Public Debt: How the classical economists looked upon it (wonkish) – Guest article by Nicholas Theocarakis

Screen Shot 2014-11-28 at 8.37.25 AMWith so much talk about public debt, the so-called debt crisis etc., it is perhaps time to take a close look at the history of the concept; of how public debt was born, on the evolution of its nature and, even more poignantly, of the manner in which economists have interpreted and evaluated its purpose and impact. In this encyclopaedic article Nicholas Theocarakis (colleague, co-author and dear friend) explains. Click here for his paper (which was recently presented as the closing keynote at the 4th ESHET Latin American Conference) and here for a fabulous pdf file offering glimpses of the main texts mentioned.

8 Comments

  • Interesting history…
    Not being an economist, I have a “scholarly” question to the author, but in lieu I would ask of Yianni–unless of course the author is reading this 🙂

    Why is the modern version of Abba Lerner’s Functional Finance, as promoted by the MMT-ers, not included in the paper? Is it considered a mere re-statement of Lerner’s system, or is it “too heterodox”, or is it something else?

    On a related note–since I have only read brief summaries of Lerner’s work—did his system assume a fiat currency or is it built on a gold-backed one?

    • The paper is concerned with how classical economists viewed public debt.Thus it’s only normal for younger schools to not be included.

      Lerner assumed government created paper.

      On a side note, I’d like to repost something about Keynes’ views on functional finance as I don’t consider Mr. Theocharakis’ paper representative of the matter:

      “As Lerner said …, Keynes retracted his characterization of Lerner’s ideas as ‘humbug.’ According to Lerner, ‘in reading … [The Economics of Control] later, at leisure, … [Keynes] found the logic less escapable and the resistances more obvious’ … Keynes admitted to being at least a closet Lernerian in a letter to Lerner (September 1944) congratulating him on The Economics of Control. Keynes wrote:

      I have marked with particular satisfaction and profit three pairs of chapters-chap. 20 and 21, chap. 24 and 25 [where Lerner had discussed functional finance], chap. 28 and 29. Here is the kernel of yourself. It is very original and grand stuff. I shall have to try when I get back to hold a seminar for the heads of the Treasury on Functional Finance. It will be very hard going-probably impossible. I shall have to temper its austerity where I can. I think I shall ask them to let me hold a seminar of their sons instead, agreeing beforehand that, if I can convince the boys, they will take it from me that it is so!

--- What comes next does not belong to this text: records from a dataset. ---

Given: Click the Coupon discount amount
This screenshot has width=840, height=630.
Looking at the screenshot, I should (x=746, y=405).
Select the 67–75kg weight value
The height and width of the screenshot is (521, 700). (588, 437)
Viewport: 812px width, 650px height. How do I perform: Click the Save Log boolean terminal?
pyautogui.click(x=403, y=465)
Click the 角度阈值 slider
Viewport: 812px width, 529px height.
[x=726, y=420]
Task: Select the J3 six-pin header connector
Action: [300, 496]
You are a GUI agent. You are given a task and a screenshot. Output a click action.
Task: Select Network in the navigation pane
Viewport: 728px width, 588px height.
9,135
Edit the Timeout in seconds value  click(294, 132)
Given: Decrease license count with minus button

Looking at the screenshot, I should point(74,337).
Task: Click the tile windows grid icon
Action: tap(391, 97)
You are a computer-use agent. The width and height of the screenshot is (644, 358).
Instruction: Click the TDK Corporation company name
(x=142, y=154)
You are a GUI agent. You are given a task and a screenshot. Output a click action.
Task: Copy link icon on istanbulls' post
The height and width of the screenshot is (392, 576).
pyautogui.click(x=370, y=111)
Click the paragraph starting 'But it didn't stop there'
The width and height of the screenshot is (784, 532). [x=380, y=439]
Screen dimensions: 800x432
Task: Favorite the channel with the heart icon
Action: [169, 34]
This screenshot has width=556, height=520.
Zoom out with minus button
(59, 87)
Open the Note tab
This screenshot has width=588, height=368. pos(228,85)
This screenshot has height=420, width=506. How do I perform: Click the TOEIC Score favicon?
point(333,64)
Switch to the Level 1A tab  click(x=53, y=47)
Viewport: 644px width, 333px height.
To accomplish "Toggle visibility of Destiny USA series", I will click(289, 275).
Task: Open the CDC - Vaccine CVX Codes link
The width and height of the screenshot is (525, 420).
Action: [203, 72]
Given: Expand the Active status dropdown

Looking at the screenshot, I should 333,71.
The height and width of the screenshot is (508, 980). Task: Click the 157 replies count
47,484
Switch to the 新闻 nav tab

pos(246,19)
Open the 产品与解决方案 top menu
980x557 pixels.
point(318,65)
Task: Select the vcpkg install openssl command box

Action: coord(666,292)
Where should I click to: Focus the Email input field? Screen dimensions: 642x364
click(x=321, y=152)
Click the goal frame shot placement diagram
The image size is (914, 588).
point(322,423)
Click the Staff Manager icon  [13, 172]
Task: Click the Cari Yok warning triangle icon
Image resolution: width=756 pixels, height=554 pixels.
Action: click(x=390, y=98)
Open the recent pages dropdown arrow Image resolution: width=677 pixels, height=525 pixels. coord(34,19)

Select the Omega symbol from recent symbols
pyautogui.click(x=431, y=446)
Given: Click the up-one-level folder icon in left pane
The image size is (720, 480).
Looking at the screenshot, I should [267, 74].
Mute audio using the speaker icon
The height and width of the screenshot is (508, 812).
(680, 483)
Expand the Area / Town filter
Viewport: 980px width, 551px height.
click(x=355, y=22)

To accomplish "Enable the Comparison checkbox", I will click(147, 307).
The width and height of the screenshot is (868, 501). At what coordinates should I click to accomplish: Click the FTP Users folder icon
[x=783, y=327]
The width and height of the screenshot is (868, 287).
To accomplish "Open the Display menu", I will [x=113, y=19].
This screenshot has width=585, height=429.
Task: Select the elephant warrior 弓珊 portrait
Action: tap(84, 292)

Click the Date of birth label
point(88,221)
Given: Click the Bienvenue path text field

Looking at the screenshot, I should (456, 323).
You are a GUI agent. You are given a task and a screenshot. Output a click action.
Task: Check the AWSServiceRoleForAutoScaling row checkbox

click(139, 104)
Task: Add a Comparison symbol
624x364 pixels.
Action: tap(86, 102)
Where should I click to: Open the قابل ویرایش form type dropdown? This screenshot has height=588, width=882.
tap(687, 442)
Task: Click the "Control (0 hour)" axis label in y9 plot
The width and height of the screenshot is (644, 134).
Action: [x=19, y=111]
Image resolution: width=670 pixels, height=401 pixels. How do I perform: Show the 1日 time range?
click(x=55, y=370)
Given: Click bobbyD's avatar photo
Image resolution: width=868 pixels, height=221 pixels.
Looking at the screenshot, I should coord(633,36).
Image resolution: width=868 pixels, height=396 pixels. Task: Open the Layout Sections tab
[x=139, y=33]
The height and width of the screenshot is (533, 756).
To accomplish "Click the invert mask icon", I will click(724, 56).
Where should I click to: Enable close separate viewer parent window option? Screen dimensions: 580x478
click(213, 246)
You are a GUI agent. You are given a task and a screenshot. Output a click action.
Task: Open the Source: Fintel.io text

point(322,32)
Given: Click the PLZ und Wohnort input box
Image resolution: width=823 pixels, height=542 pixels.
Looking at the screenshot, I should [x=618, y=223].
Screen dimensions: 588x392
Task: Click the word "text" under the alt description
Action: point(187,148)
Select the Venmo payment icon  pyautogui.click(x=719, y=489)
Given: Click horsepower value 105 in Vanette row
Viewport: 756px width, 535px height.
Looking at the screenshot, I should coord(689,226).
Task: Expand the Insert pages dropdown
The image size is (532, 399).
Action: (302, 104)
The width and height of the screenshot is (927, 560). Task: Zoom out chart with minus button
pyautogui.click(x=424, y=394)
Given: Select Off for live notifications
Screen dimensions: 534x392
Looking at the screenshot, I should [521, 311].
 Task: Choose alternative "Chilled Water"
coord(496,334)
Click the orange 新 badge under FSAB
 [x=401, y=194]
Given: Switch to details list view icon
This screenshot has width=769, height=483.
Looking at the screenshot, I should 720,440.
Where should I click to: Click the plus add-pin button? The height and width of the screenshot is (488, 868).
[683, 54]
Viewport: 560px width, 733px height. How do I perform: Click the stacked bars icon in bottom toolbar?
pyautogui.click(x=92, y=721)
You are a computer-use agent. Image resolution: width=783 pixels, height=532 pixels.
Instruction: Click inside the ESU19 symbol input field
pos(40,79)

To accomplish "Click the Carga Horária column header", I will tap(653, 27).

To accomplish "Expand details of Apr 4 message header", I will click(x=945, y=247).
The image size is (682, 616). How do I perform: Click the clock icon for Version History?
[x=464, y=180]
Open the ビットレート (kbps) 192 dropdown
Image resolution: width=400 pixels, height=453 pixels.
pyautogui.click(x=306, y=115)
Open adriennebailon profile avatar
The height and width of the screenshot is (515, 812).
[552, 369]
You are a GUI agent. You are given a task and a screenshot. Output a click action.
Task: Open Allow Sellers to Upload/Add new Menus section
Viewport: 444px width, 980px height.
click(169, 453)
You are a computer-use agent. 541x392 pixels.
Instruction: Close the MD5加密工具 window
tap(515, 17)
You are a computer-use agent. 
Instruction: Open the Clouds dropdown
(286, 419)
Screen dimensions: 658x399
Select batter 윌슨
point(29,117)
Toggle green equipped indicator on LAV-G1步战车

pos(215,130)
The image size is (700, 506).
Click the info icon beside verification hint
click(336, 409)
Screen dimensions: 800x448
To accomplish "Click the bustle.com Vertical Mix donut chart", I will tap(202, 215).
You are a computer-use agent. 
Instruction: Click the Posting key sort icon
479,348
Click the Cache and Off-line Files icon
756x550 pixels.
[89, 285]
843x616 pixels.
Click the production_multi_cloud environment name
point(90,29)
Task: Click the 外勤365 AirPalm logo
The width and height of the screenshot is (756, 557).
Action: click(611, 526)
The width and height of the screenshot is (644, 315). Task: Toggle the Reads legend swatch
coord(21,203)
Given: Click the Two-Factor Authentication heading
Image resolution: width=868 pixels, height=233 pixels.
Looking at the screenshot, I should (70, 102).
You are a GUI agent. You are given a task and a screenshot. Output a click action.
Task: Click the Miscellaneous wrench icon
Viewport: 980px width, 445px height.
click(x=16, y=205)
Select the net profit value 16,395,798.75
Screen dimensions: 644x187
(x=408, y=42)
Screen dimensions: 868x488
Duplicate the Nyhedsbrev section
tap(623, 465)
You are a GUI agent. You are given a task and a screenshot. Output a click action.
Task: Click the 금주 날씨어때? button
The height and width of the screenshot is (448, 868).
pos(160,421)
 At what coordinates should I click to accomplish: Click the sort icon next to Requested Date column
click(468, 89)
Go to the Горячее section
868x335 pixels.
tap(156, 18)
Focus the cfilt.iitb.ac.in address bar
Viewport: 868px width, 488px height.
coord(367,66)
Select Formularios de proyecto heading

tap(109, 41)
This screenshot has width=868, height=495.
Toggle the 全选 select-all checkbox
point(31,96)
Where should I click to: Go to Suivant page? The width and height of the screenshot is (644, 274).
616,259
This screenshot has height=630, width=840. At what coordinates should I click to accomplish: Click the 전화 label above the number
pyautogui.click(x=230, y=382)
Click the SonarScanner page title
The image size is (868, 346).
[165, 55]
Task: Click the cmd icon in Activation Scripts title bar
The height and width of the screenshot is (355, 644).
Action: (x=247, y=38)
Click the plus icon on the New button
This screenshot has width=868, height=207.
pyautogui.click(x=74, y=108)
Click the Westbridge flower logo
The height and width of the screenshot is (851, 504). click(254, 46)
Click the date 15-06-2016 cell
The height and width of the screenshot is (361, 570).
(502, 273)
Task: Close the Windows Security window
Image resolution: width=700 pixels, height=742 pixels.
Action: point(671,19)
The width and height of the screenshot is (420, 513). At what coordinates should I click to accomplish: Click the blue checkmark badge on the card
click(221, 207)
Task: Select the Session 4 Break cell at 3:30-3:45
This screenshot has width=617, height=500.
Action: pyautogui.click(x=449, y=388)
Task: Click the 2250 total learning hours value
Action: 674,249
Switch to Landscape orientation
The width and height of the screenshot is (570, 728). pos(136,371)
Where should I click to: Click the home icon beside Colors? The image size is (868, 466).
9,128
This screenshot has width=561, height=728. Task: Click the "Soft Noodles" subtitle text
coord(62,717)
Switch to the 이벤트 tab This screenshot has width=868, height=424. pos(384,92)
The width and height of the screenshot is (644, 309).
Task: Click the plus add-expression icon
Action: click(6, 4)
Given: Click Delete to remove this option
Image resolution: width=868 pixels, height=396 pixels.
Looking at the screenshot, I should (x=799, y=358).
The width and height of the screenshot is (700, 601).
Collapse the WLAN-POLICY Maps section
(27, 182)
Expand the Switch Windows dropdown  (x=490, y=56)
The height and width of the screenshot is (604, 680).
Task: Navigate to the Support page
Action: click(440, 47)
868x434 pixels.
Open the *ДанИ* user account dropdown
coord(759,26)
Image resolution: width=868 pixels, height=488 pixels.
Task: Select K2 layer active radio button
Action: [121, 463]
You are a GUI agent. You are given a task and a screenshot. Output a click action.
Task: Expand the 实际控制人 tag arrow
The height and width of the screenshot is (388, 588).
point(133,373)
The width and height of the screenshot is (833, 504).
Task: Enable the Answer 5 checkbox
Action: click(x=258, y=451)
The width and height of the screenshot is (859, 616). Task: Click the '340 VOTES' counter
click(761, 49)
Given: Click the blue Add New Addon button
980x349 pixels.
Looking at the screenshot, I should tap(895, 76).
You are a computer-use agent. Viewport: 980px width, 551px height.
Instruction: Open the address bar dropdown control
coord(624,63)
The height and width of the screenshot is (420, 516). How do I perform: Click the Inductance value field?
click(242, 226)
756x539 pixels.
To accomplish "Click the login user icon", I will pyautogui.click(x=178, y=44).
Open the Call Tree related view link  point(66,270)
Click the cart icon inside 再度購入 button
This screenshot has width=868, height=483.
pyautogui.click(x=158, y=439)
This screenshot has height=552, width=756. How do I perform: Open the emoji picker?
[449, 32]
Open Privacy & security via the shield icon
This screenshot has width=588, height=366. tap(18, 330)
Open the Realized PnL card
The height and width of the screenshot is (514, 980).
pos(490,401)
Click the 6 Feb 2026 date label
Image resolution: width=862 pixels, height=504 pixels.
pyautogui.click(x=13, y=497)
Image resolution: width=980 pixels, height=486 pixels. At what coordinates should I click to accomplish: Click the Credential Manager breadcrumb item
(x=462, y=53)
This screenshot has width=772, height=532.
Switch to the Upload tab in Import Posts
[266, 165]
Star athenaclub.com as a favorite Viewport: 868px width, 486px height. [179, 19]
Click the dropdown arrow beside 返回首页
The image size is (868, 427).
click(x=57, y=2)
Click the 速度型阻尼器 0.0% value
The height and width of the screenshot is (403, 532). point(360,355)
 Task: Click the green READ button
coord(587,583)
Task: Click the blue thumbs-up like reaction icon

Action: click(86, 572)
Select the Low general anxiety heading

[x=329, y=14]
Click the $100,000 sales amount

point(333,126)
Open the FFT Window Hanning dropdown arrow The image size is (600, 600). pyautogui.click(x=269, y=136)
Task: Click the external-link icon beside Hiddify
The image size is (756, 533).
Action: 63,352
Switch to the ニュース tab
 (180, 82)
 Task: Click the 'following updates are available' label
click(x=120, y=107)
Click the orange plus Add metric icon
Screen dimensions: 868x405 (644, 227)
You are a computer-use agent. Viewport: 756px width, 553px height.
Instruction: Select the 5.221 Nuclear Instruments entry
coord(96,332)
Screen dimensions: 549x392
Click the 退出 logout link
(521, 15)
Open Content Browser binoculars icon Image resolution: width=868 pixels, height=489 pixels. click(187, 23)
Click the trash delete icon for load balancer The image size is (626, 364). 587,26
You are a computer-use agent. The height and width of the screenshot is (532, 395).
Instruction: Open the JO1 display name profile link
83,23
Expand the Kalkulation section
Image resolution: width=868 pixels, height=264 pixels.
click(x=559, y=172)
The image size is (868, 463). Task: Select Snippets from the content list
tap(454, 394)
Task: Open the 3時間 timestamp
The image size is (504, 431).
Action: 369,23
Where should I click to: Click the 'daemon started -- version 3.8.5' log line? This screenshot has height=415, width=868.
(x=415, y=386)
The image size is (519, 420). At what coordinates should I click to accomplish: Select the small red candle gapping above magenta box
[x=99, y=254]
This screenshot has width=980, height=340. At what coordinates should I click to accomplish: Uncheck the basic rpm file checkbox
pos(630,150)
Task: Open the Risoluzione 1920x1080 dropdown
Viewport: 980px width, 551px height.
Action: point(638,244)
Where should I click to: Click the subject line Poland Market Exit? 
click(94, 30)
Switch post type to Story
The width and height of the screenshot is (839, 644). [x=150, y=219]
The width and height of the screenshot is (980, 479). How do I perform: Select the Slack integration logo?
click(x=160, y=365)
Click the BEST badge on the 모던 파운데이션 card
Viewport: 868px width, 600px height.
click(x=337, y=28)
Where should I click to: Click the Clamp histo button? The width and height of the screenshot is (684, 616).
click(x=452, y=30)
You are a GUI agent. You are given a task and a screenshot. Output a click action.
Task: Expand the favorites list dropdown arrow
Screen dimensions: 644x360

      It was not only in this letter that Keynes retracted his initial remarks about Functional Finance. In 1945, when Keynes again visited the United States, he repeated his praise of Lerner at another Federal Reserve Seminar. In this meeting Keynes spoke in glowing terms of Lerner’s contribution and ‘without any provocation, he held forth a panegyric on Functional Finance’ … Later that evening, at a dinner Alvin Hansen had arranged for Keynes, Lerner and Keynes had another exchange which is also worth noting. Lerner approached Keynes and asked: ‘Mr. Keynes, why don’t we forget all this business of fiscal policy, public debt and all those things, and have some printing presses.’ Keynes, after looking around the room to see that no newspaper reporters could hear, replied: ‘It’s the art of statesmanship to tell lies but they must be plausible lies.’”

      David Colander, “Was Keynes a Keynesian or a Lernerian?” Journal of Economic Literature 22.4 (1984): p. 1574.

      In an open letter to Roosevelt (1943) Keynes said “public authority must be called in aid to create additional current incomes through the expenditure of borrowed or printed money.” (see 4th para) at: http://www.scribd.com/doc/33886843/Keynes-NYT-Dec-31-1933

    • @Crossover

      Thank you for your response, I read it a couple of times and am enjoying it immensely. It is very interesting to see the struggle between the enlightenment of progress and the prejudices of tradition clashing mightily even in the minds of the greatest, like Keynes. I will surely enjoy reading more of this story once I find some time.

    • As Crossover has noted Lerner assumed government created paper. In fact, the discussion on public credit in the late 17th-early 18th century was hot on the heels of the discussion on the creation of paper money. I did not discuss the MMT-ers because I had to stop somewhere. Indeed, the treatment of th 20th c my paper is very perfunctory.
      Regarding Lerner’s functional finance and Keynes, there is an excellent article by Tony Aspromourgos in the last issue of HOPE [History of Political Economy] “Keynes, Lerner, and the Question of Public Debt” which I mention in my paper. Tony’s research is so painstakingly meticulous, so that if I wanted to make my paper representative of the matter I just had to provide a summary of his article in my paper. Perhaps I should have done so. I thank, however, Crossover for his comment.

    • @ N. J. Theocarakis

      I just read the Aspromourgos paper. Indeed it is a great story, and excellently told by the author. Thank you for the pointer.